Le 04/02/2018 à 12:23 par Thierry Wojciak

Non. Rien. Elle ne regrette rien. Dans une interview accordée au Journal du Dimanche, la ministre de la Culture Françoise Nyssen est notamment revenue sur la décision du Conseil supérieur de l’audiovisuel de révoquer le président de Radio France Mathieu Gallet. Elle justifie ainsi sa déclaration faite juste après la condamnation de M. Gallet à un an de prison avec sursis et 20 000 € d’amende pour « favoritisme », alors qu’il présidait l’Institut national de l’audiovisuel. Elle avait alors en effet déclaré que la situation était « inacceptable » et que le dirigeant de la Maison Ronde devait « en tirer les conséquences ». Au JDD, elle assure ainsi que le CSA a tranché « en toute indépendance » en considérant que les conditions « n’étaient plus réunies pour que Mathieu Gallet reste à la tête d’une entreprise publique », explique-t-elle. Si elle « ne regrette pas la phrase prononcée », la ministre de la Culture dit avoir ainsi « exprimé une parole politique. Celle que porte une ministre en exercice. Celle qui revient à l’État actionnaire. J’ai exprimé l’exigence d’exemplarité absolue à laquelle les dirigeants politiques et les dirigeants d’entreprises publiques doivent se conformer ». Elle précise cependant que « Je fais la part des choses. Je distingue le bilan de Mathieu Gallet à la tête de Radio France, qui est bon, et l’épilogue judiciaire qui a conduit à sa révocation ».

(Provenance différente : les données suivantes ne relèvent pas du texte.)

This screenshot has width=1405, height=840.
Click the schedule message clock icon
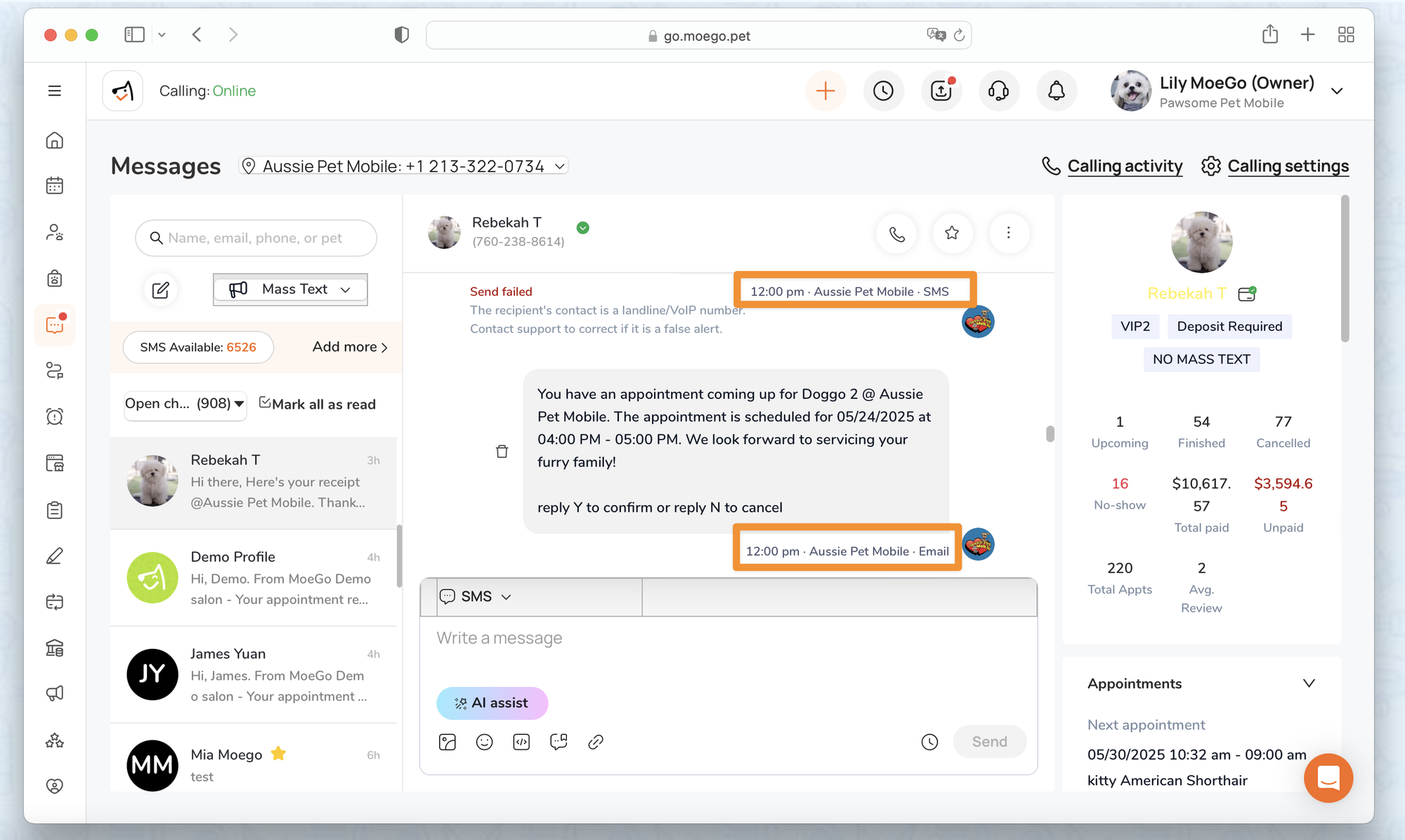[x=929, y=742]
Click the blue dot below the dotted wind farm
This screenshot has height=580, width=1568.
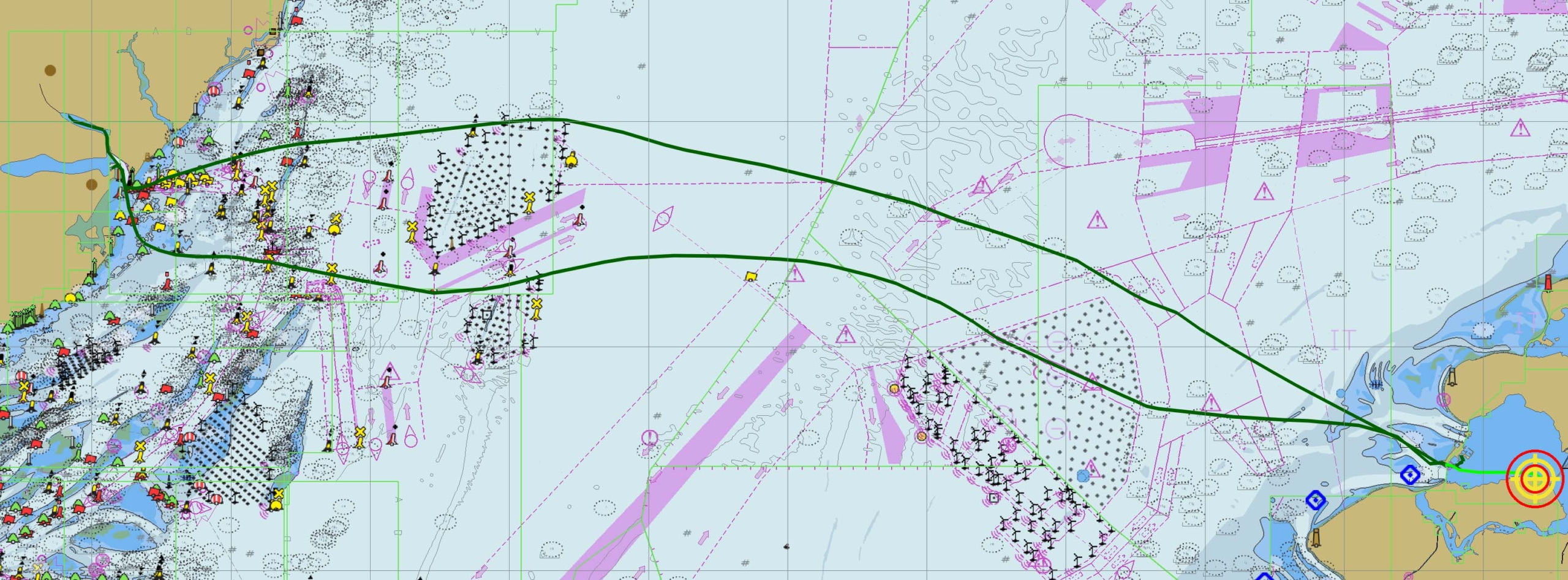click(x=1082, y=476)
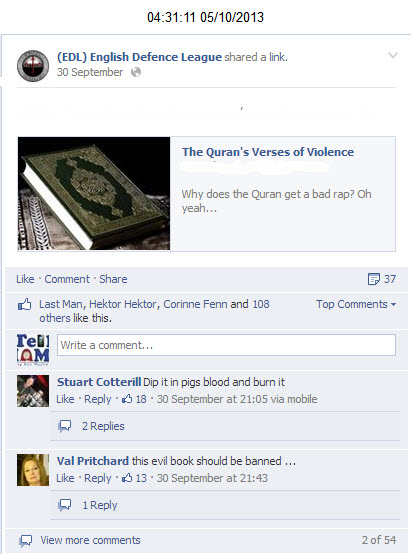411x554 pixels.
Task: Click the commenting-as profile avatar
Action: click(33, 349)
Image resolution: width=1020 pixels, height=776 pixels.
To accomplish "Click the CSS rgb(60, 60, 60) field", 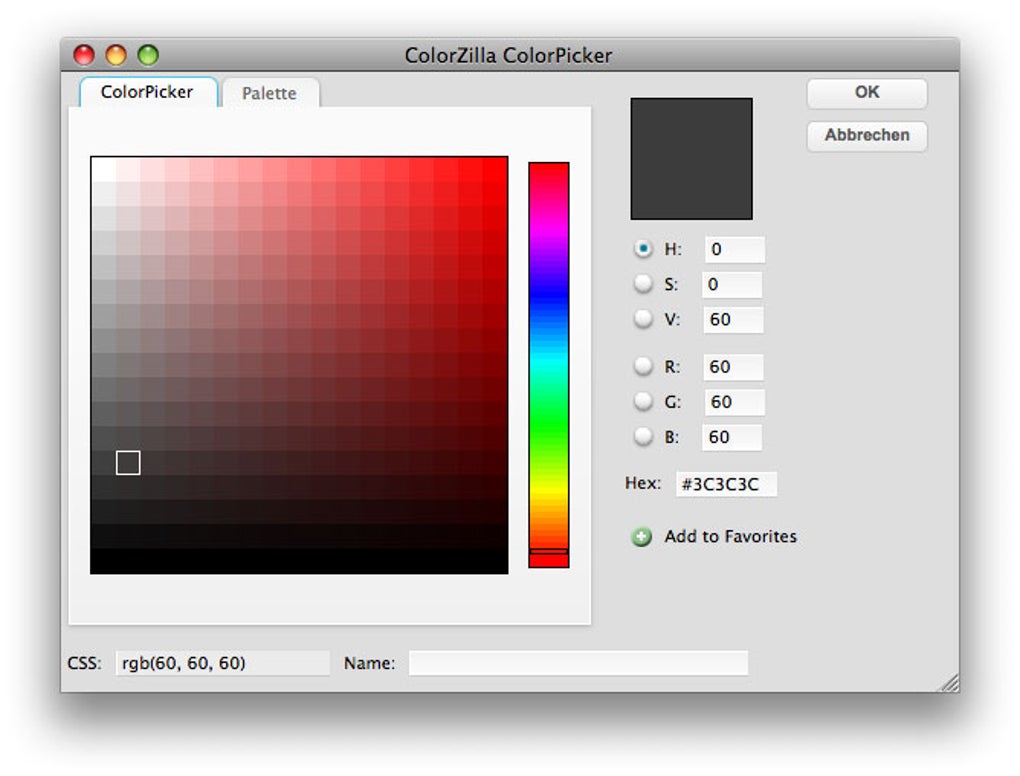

Par ailleurs interrogée sur les changements à venir pour l’audiovisuel public, Mme Nyssen l’assure, « rien n’est acté ». Toutefois, l’ambition est d’en faire un véritable « laboratoire de l’innovation dans les séries, les documentaires, les formats innovants", a-t-elle insisté, tout en souhaitant qu’il joue son rôle de « proximité » avec les téléspectateurs. Un audiovisuel public qui devra également travailler au corps la reconquête de la jeunesse, des enfants et des 13-30 ans, plus particulièrement, « dont les usages ont considérablement évolué ». Rejetant l’idée d’un « meccano institutionnel », la ministre entend privilégier « des modes d’organisation efficaces qui favorisent une mise en œuvre rapide des orientations stratégiques ». Elle dit également réfléchir à la nomination des patrons de l’audiovisuel public directement par leur conseil d’administration. Sur la pointe des pieds, également, elle avance une nouvelle fois l’idée un rapprochement entre France Bleu et France 3. Enfin, Françoise Nyssen précise que le gouvernement prépare actuellement les contours de la future loi contre les fake news annoncée par Emmanuel Macron. « Les mesures auxquelles nous travaillons d’ici à mars pour une loi sur -la confiance dans l’information- doivent permettre d’agir très rapidement quand une fausse nouvelle devient virale, particulièrement en période électorale. La loi prévoira des obligations nouvelles pour les plateformes, qui devront coopérer avec l’État et être transparentes sur les contenus sponsorisés. Une procédure de référé judiciaire sera mise en place pour faire cesser rapidement la diffusion d’une fausse nouvelle, lorsque celle-ci est manifeste », annonce-t-elle.